Accountable Strategies blog

A blog about accountability issues in the public, private, and nonprofit sectors

The candidates’ silence on contractor oversight

Posted by David Kassel on January 7, 2008

None of the presidential candidates seems to want to address one of the most critical accountability issues we face—our inability to monitor our contractors in Iraq. 

This past Saturday night’s marathon debate in New Hampshire is an example.  Iraq was a major focus, but the candidates stayed clear of issues of economic accountability there, particularly the area of corporate oversight.  They (the Democrats at least) talked about the failure of the troop surge to bring about political reconciliation in Iraq, but they never mentioned our increasingly privatized miltiary operations and our inability to oversee or control it.  Neither Blackwater nor Halliburton were ever mentioned. 

Among the Republicans, only Ron Paul was critical of our occupation of Iraq (although McCain has been critical of management of the war); but Paul, an avid free-marketeer, was only talking about the military invasion, not the economic one that has accompanied it.

In her book, The Shock Doctrine, Naomi Klein describes the ineffectiveness of the Coalition Provisional Authority, the transitional government that the U.S. set up to govern Iraq under Paul Bremmer.  The CPA was far too understaffed, Klein noted, to monitor the contractors.   Halliburton, by contrast, had 50,000 workers in the region.  Bremer’s staff was a mere 1,500 government employees.  As a result, firms such as CH2M Hill in a joint venture with Parsons Brinckerhoff were paid tens of millions of dollars to monitor other contractors. 

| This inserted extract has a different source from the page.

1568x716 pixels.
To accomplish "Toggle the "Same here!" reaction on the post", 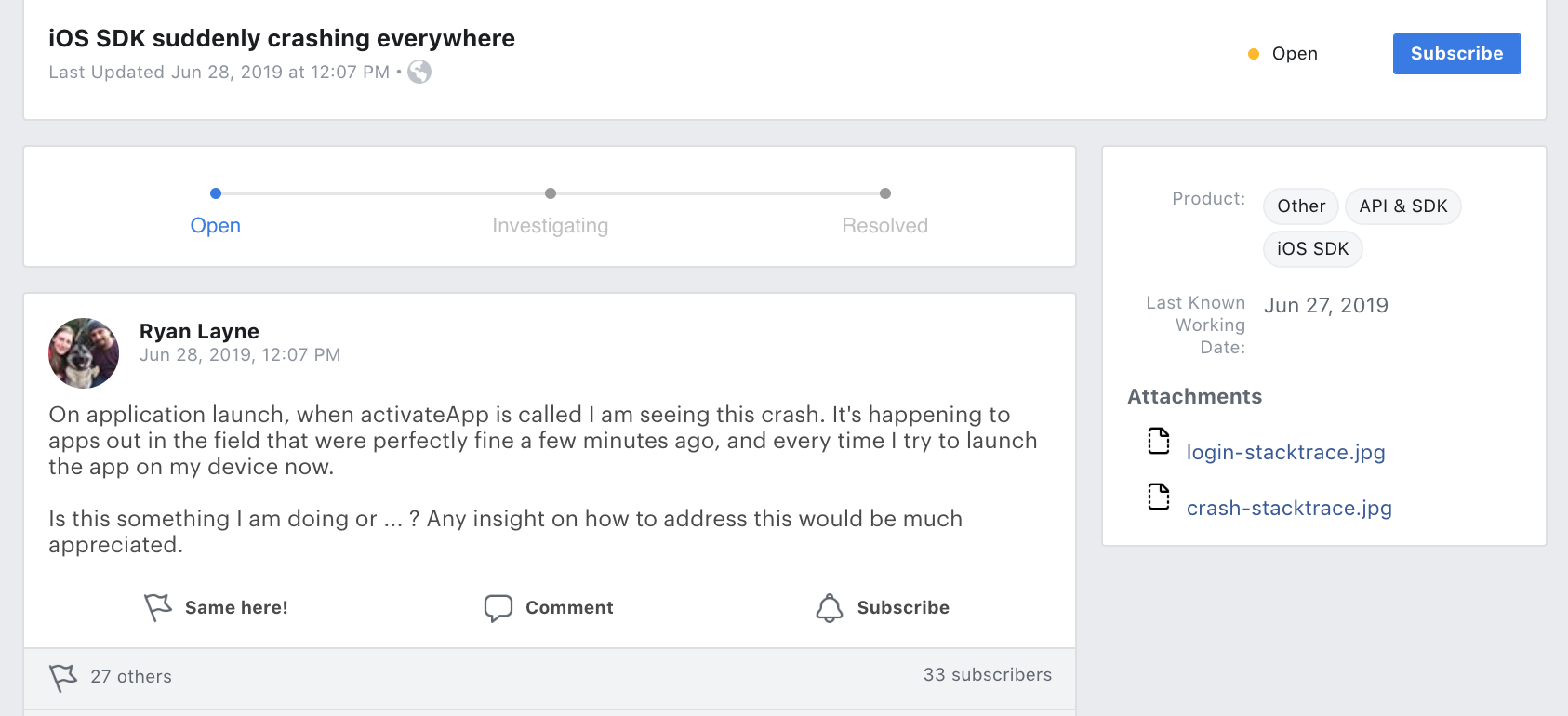I will click(216, 607).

Klein describes a morass of mismanagement in which contractors endlessly subcontracted cost-plus contracts to other contractors.  She visited the Baghdad Central Children’s Hospital, which had supposedly been rebuilt by a U.S. contractor.  There was raw sewage in the hallways and none of the toilets worked.  The engineering firm, Parsons, was “handed” $186 million to build 142 health clinics, and only completed six.   Iraq’s power grid was producing significantly less electricity in 2007 than it did in 2006.

Then there’s the issue of the interrogators the U.S. has used in Iraq to root out the insurgency.  Klein contends the U.S. military’s own investigation into the Abu Ghraib scandal found that government officials in charge of overseeing the interrogators’ performance were not even in Iraq, “making it ‘very difficult, if not impossible, to effectively administer a contract.'”

 Klein concludes that:

Iraq under Bremer was the logical conclusion of Chicago School (of economics) theory: a public sector reduced to a minimal number of employees, mostly contract workers, living in a Halliburton city state, tasked with signing corporate friendly laws drafted by KPMG and handing out duffle bags of cash to Western contractors protected by mercenary soldiers, themselves shielded by full legal immunity.  All around them were furious people, increasingly turning to religious fundamentalism because it’s the only source of power in a hollowed-out state. 

 During the debate, Edwards, Clinton, Obama, and Richardson talked eloquently about the unacceptable toll in blood and treasure that the war has cost us.  But one of the key causes of this toll has gone undiscussed—the failure of our government to exercise planning and control over the economic aspect of our presence there.